Jehoshaphat was a son of King Asa who ruled over Judah after his father died. During his reign, many important reforms were made, and later in his life he personally went about bringing people in Judah back to God. 


Jehoshaphat fortified Judah against Israel fairly early in his reign, and adhered greatly to the Lord's commands. In only his third year in power, he sent officials and priests to teach the word of God to all in Judah. At the same time, it is noted that the fear of the Lord was around Judah, and rather than making war with him, the surrounding peoples brought tributes to him, but despite this Jehoshaphat continued to build up Judah's defenses and armies.
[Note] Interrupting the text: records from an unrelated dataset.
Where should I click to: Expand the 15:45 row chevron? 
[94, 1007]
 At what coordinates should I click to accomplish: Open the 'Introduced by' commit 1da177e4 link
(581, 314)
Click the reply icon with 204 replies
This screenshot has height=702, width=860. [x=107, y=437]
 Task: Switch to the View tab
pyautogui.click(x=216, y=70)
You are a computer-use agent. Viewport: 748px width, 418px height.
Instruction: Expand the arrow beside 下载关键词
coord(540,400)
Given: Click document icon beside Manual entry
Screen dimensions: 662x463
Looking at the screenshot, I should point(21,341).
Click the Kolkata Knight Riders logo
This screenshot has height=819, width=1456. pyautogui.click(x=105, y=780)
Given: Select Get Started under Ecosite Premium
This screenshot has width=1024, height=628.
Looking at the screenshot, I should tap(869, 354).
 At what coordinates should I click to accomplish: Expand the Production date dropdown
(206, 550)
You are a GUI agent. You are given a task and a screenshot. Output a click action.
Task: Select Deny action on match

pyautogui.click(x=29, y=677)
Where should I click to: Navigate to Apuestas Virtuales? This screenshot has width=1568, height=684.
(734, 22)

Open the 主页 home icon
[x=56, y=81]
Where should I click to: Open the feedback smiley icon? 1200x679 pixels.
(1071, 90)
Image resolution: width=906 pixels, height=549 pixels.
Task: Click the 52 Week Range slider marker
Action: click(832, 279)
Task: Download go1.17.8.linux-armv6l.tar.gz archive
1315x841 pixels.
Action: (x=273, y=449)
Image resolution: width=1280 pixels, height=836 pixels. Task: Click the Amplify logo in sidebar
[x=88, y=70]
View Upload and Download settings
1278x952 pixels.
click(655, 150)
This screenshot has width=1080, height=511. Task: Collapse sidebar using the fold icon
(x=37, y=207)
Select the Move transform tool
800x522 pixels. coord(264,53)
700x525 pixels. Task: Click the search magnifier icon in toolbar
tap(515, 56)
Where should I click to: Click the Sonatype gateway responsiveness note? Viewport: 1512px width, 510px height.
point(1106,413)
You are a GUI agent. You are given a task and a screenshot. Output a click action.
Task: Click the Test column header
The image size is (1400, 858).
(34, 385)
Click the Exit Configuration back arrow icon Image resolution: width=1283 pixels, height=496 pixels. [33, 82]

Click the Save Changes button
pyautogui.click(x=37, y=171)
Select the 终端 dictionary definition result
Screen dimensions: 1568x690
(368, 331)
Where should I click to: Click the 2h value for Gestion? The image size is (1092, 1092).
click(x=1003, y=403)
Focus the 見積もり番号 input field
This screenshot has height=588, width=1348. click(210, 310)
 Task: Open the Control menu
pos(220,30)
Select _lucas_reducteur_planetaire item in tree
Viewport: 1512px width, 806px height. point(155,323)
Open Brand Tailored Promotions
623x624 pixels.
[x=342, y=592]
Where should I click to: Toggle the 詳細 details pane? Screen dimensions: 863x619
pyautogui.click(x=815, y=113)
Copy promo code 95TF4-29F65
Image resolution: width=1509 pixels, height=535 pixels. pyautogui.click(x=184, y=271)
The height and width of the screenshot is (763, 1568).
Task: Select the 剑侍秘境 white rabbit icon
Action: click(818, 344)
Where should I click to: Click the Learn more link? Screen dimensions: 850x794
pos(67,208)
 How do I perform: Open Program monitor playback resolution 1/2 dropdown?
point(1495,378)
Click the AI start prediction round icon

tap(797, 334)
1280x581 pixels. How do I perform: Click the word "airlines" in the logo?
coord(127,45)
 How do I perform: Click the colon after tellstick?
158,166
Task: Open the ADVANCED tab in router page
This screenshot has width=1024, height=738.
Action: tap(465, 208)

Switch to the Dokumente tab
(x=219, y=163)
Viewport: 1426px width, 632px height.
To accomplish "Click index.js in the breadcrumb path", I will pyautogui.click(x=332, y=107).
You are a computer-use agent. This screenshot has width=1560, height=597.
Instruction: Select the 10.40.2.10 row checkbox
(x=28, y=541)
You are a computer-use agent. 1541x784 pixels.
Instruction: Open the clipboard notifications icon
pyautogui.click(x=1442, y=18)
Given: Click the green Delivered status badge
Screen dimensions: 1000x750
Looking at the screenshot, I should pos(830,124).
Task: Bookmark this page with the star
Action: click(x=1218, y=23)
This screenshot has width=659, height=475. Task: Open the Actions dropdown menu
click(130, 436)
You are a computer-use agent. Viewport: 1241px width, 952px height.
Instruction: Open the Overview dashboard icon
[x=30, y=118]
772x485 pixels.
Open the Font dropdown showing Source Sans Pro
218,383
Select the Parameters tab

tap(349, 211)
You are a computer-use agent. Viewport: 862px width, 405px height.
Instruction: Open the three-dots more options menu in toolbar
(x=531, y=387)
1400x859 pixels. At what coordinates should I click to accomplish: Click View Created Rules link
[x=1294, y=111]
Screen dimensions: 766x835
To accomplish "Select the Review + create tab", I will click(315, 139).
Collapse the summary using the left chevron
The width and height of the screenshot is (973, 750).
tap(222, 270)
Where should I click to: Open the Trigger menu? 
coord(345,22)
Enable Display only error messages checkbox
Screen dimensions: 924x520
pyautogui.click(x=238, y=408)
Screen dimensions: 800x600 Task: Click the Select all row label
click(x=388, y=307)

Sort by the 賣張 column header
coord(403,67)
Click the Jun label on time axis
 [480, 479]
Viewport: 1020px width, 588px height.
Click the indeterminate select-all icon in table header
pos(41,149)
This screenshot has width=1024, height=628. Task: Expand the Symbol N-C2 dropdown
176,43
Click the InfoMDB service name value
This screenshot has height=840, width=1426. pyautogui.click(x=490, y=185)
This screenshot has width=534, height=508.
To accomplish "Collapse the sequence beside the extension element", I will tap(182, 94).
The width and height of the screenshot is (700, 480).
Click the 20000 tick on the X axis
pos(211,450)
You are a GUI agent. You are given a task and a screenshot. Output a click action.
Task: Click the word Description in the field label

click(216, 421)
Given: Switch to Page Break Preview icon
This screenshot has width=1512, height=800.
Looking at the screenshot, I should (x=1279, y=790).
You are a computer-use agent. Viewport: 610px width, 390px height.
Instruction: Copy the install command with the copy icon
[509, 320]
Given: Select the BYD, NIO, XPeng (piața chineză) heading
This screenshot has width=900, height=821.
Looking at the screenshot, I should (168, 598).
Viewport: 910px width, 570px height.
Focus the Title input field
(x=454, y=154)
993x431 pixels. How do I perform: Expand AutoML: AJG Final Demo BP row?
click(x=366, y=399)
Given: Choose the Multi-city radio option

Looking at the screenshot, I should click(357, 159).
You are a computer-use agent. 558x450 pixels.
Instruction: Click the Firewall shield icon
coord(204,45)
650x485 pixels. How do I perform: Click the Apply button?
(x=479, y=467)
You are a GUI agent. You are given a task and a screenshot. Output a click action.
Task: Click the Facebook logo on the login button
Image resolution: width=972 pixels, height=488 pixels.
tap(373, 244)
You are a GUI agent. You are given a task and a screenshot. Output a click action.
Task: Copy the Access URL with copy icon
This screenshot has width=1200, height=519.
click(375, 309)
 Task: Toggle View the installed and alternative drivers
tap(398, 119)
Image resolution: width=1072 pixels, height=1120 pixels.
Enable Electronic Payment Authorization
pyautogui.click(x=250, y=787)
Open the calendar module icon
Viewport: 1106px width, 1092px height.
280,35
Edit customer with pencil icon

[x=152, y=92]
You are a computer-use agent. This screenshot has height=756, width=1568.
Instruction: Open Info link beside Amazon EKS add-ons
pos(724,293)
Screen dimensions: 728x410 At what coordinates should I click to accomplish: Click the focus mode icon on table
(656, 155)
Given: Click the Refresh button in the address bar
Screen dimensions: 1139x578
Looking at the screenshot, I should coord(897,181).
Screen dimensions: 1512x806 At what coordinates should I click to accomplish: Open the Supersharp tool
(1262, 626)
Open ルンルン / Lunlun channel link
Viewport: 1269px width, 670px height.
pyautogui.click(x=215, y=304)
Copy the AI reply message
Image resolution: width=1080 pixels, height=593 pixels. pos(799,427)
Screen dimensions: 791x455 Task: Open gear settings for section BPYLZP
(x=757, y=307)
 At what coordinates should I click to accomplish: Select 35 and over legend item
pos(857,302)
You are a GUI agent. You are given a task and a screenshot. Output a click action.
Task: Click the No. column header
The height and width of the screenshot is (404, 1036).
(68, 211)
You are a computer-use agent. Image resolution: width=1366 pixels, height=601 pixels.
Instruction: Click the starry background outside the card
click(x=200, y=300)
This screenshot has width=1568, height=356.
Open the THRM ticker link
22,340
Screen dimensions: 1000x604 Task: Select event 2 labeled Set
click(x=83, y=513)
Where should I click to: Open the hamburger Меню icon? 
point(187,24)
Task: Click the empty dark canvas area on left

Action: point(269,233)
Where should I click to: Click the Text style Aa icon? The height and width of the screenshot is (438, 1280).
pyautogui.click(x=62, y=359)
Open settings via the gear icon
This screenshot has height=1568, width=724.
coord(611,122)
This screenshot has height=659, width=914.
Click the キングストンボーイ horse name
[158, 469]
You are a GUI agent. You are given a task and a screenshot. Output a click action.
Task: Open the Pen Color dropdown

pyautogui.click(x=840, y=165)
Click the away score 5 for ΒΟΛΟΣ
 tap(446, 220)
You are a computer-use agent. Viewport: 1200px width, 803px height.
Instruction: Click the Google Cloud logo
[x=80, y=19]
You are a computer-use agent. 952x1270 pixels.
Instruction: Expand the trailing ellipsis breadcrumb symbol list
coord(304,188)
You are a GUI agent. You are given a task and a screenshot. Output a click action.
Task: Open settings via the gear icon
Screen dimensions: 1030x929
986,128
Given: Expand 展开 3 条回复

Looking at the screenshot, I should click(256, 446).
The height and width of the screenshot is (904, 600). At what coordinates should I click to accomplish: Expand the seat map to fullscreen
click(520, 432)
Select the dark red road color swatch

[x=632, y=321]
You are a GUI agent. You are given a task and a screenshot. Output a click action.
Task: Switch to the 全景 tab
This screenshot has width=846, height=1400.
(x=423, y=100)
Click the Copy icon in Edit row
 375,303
After making a marriage alliance with Ahab, he aggrees to go on military expeditions and proceeds to help him against Samaria. After Ahab asks him to help him take Ramoth-Gilead, he agrees, but asks Ahab to seek the council of the Lord first. Doing so, Ahab brings together a massive council of "prophets" prophesysing about how God will bring Ramoth-Gilead into "the king's" hand. Sensing something was off, Jehoshaphat asks if there might be one more prophet they could consult, and after bringing in the prophet Micaiah, finds that there is indeed trouble waiting in battle for Ahab. Even though Ahab outright dismisses the prophet's testimony about how God and his angels plotted his doom at Ramoth-Gilead, Jehoshaphat makes the mistake of going out with the king.

During the battle, Ahab, who disguised himself as an ordinary soldier, dies from a "random" bow and arrow, while Jehoshaphat, who wore his royal clothes, returns in peace to his home. Upon returning, Jehu son of Hanani informs him that he has offended the Lord by allying with Ahab, but God still finds "some good" in him from the times he worked to bring the people back to the Lord.

After warring, he appoints judges over Judah and he strictly instructs them to warn people of what wrongs are brought to them in disputed cases brought to them. Soon after, individuals from afar come to attack him, and in fear he seeks out the Lord and asks God to "execute judgement" upon them. As a result, the Lord decieves the invading armies into killing each other, and leaves Judah with an incredible amount of loot from the dead soldiers.

Near the end of his life, he joins forces with another Isreal king, Ahaziah, who was also wicked, like his father Ahab. After building some ships to sail and take Tarshish, a prophet makes the prophesy that the Lord will destroy what he has made. This is not only fullfilled in the wrecking of the ships built by the two, but also in Jehoshaphat's son Jehoram's destructive actions during his reign.